YOUR GOAL.
Convert the lines of these records into a JSON list of strings, with one string per line and blank lines omitted.

— Start PROVIDED DATA —

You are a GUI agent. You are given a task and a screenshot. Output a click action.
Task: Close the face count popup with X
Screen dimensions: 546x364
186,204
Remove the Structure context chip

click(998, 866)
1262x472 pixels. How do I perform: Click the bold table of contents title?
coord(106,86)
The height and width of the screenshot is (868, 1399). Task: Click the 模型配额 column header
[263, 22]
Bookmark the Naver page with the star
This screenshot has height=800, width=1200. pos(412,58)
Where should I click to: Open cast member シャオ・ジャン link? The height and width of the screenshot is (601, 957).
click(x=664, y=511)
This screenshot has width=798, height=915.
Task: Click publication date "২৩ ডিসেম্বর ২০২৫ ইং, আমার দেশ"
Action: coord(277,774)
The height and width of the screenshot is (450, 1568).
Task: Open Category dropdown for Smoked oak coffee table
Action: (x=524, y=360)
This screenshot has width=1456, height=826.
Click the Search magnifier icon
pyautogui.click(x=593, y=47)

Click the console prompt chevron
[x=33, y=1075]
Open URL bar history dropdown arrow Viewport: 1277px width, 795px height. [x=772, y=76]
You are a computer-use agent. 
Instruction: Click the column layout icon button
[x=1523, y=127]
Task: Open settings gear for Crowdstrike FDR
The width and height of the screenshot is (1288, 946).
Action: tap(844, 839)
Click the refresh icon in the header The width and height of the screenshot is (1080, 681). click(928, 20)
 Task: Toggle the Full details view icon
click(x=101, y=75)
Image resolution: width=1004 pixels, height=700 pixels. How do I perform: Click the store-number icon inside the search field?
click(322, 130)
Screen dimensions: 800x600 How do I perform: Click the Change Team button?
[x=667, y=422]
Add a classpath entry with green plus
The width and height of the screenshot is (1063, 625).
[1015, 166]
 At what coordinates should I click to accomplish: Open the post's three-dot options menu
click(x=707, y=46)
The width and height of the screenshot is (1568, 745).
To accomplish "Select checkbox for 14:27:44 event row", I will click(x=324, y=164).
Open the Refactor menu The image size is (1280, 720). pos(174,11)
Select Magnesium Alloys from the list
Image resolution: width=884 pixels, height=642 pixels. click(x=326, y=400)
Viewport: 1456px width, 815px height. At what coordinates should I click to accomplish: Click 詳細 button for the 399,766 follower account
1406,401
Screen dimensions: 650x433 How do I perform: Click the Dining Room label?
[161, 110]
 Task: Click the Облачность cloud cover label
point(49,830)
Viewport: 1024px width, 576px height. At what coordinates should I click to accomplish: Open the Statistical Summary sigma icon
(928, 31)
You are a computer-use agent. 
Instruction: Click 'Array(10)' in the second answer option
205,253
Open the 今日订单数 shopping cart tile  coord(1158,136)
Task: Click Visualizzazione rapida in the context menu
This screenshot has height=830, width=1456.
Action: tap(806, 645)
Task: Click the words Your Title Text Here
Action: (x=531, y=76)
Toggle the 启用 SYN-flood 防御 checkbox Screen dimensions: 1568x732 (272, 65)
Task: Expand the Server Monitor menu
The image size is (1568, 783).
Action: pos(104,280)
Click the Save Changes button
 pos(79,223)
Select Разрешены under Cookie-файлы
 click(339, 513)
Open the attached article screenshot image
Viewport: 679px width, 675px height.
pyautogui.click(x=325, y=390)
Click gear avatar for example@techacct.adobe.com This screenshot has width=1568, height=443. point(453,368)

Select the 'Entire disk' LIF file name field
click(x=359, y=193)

— End PROVIDED DATA —

FINISHED ANSWER.
[
  "You are a GUI agent. You are given a task and a screenshot. Output a click action.",
  "Task: Close the face count popup with X",
  "Screen dimensions: 546x364",
  "186,204",
  "Remove the Structure context chip",
  "click(998, 866)",
  "1262x472 pixels. How do I perform: Click the bold table of contents title?",
  "coord(106,86)",
  "The height and width of the screenshot is (868, 1399). Task: Click the 模型配额 column header",
  "[263, 22]",
  "Bookmark the Naver page with the star",
  "This screenshot has height=800, width=1200. pos(412,58)",
  "Where should I click to: Open cast member シャオ・ジャン link? The height and width of the screenshot is (601, 957).",
  "click(x=664, y=511)",
  "This screenshot has width=798, height=915.",
  "Task: Click publication date \"২৩ ডিসেম্বর ২০২৫ ইং, আমার দেশ\"",
  "Action: coord(277,774)",
  "The height and width of the screenshot is (450, 1568).",
  "Task: Open Category dropdown for Smoked oak coffee table",
  "Action: (x=524, y=360)",
  "This screenshot has width=1456, height=826.",
  "Click the Search magnifier icon",
  "pyautogui.click(x=593, y=47)",
  "Click the console prompt chevron",
  "[x=33, y=1075]",
  "Open URL bar history dropdown arrow Viewport: 1277px width, 795px height. [x=772, y=76]",
  "You are a computer-use agent. ",
  "Instruction: Click the column layout icon button",
  "[x=1523, y=127]",
  "Task: Open settings gear for Crowdstrike FDR",
  "The width and height of the screenshot is (1288, 946).",
  "Action: tap(844, 839)",
  "Click the refresh icon in the header The width and height of the screenshot is (1080, 681). click(928, 20)",
  " Task: Toggle the Full details view icon",
  "click(x=101, y=75)",
  "Image resolution: width=1004 pixels, height=700 pixels. How do I perform: Click the store-number icon inside the search field?",
  "click(322, 130)",
  "Screen dimensions: 800x600 How do I perform: Click the Change Team button?",
  "[x=667, y=422]",
  "Add a classpath entry with green plus",
  "The width and height of the screenshot is (1063, 625).",
  "[1015, 166]",
  " At what coordinates should I click to accomplish: Open the post's three-dot options menu",
  "click(x=707, y=46)",
  "The width and height of the screenshot is (1568, 745).",
  "To accomplish \"Select checkbox for 14:27:44 event row\", I will click(x=324, y=164).",
  "Open the Refactor menu The image size is (1280, 720). pos(174,11)",
  "Select Magnesium Alloys from the list",
  "Image resolution: width=884 pixels, height=642 pixels. click(x=326, y=400)",
  "Viewport: 1456px width, 815px height. At what coordinates should I click to accomplish: Click 詳細 button for the 399,766 follower account",
  "1406,401",
  "Screen dimensions: 650x433 How do I perform: Click the Dining Room label?",
  "[161, 110]",
  " Task: Click the Облачность cloud cover label",
  "point(49,830)",
  "Viewport: 1024px width, 576px height. At what coordinates should I click to accomplish: Open the Statistical Summary sigma icon",
  "(928, 31)",
  "You are a computer-use agent. ",
  "Instruction: Click 'Array(10)' in the second answer option",
  "205,253",
  "Open the 今日订单数 shopping cart tile  coord(1158,136)",
  "Task: Click Visualizzazione rapida in the context menu",
  "This screenshot has height=830, width=1456.",
  "Action: tap(806, 645)",
  "Task: Click the words Your Title Text Here",
  "Action: (x=531, y=76)",
  "Toggle the 启用 SYN-flood 防御 checkbox Screen dimensions: 1568x732 (272, 65)",
  "Task: Expand the Server Monitor menu",
  "The image size is (1568, 783).",
  "Action: pos(104,280)",
  "Click the Save Changes button",
  " pos(79,223)",
  "Select Разрешены under Cookie-файлы",
  " click(339, 513)",
  "Open the attached article screenshot image",
  "Viewport: 679px width, 675px height.",
  "pyautogui.click(x=325, y=390)",
  "Click gear avatar for example@techacct.adobe.com This screenshot has width=1568, height=443. point(453,368)",
  "Select the 'Entire disk' LIF file name field",
  "click(x=359, y=193)"
]